Les révolutions de 1989

Prendre en compte cette réalité historique implique de remonter à la raison trop vite oubliée de l’élargissement : répondre aux révolutions démocratiques de 1989. La fin de la division artificielle du continent pendant la guerre froide et l’effondrement de régimes totalitaires amenaient naturellement les pays sortis du soviétisme à se tourner vers le projet européen fondé sur la démocratie libérale. Après 1989, le centre de gravité géopolitique du continent se déplaçait vers l’Est alors que son centre de gravité institutionnel se trouvait à l’Ouest avec l’UE et l’Otan, devenues les points d’ancrage des transitions démocratiques. Ce lien essentiel avec 1989 n’est en rien contradictoire avec le projet d’Europe unie conçu par Robert Schuman7.

C’est dans le contexte de l’après 1989 qu’il faut comprendre la démarche des grandes figures incarnant le changement de transformer le slogan du « retour à l’Europe » en perspective d’adhésion à l’UE. Celle-ci a grandement contribué à donner un cadre, une perspective liée à ses institutions et ses valeurs, à l’immense transformation à l’Est. Et l’élargissement obligeait l’Union, à travers les conditions d’adhésion qu’elle fixait, à définir précisément son identité démocratique. Ce qui allait sans le dire avant 1989 (le projet européen à l’Ouest était démocratique par opposition à celui imposé par Moscou à l’Est) devenait explicite à travers les critères dits de Copenhague adoptés en juin 1993.
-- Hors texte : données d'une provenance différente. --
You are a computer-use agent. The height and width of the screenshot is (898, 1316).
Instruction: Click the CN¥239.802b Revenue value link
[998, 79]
Deux éléments ont entravé ou même éclipsé le lien entre l’élargissement à l’Est de 2004 et le moment démocratique de 1989. D’abord le facteur temps : certains en France ont jugé l’élargissement prématuré mais, vues de Varsovie ou de Prague, quinze années ont opéré une déconnexion entre les « révolutions de velours » et le processus d’adhésion à l’UE confié aux experts et diplomates. A l’Ouest aussi, le découplage s’opère, puisque l’euphorie de la chute du Mur et des retrouvailles est remplacée par la négociation de « l’acquis communautaire » confiée aux « technocrates » de la Commission. De part et d’autre, le pragmatisme et la comptabilité l’ont emporté sur les valeurs et l’élan de 1989.
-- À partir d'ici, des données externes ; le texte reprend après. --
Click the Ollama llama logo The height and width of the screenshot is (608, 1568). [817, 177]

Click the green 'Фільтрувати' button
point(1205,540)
Dans le désenchantement réciproque actuel il y a, bien entendu, la dérive « illibérale » au cours des dernières années, surtout en Pologne en Hongrie, où elle a franchi un nouveau cran à la faveur de l’épidémie8. Mais, au-delà de la poussée national-conservatrice qu’incarnent Kaczynski et Orban, des différences plus profondes resurgissent dans ce contexte concernant la définition même de l’Europe et de ses valeurs. Alors qu’à l’Ouest, l’Europe de la « Communauté économique » et du « Marché commun » se définissait principalement par l’économie sociale de marché et les normes de droit, en Europe du Centre-Est d’avant 1989 s’est développée une pensée philosophique et politique de l’Europe comme civilisation commune, avec sa diversité, où l’héritage chrétien tient une part importante, nullement exclusive. Pour des écrivains et penseurs laïcs tels que Czeslaw Milosz ou Milan Kundera, Bronislaw Geremek ou Vaclav Havel, il est impossible de penser les valeurs européennes sans prendre pleinement en compte cet héritage.
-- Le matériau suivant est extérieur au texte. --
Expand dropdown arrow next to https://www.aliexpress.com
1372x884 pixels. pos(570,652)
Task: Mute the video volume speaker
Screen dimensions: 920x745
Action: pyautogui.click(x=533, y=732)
Le terme « civilisation » est parfois rapidement écarté comme un apanage des adeptes de la thèse huntingtonienne d’un « choc des civilisations » au profit d’une définition purement normative de l’Europe fondée sur l’État de droit et de l’idéal de « patriotisme constitutionnel » cher à Habermas. Opposition récusée par la pensée issue de la dissidence démocratique en Europe centrale. Geremek et Havel, deux figures libérales emblématiques des changements démocratiques de 1989, se référaient dans leurs discours sur l’adhésion à l’Union européenne, non seulement au projet tourné vers l’avenir, mais aussi à l’appartenance ancienne à une civilisation européenne commune. Pour Geremek, celle-ci trouve deux inspirations importantes et complémentaires, l’unité de l ‘Europe chrétienne et l’idée de la dignité de la personne humaine qui trouvera son prolongement dans celle des droits de l’homme et l’héritage des Lumières, dont il se revendique. De son côté, Vaclav Havel avait, depuis le milieu des années 1990, organisé le Forum 2000 qui portait sur le « dialogue des civilisations ». À l’Ouest, la référence à la « civilisation européenne » est souvent associée à l’exclusion, voire à un relent de « mission civilisatrice » d’antan. La civilisation européenne pour Vaclav Havel n’était pas synonyme d’opposition, mais d’ouverture, de diversité ; un héritage sans lequel il est impossible de penser les valeurs européennes. Les nationalistes conservateurs à Budapest ou à Varsovie ont voulu confisquer le débat sur la défense de ces valeurs dans les « guerres culturelles » contre l’Europe libérale. Mais cela ne devrait pas occulter une réelle différence d’approche de l’Europe, qu’Emmanuel Macron, dans son recours décomplexé à la notion de civilisation, tente de combler9.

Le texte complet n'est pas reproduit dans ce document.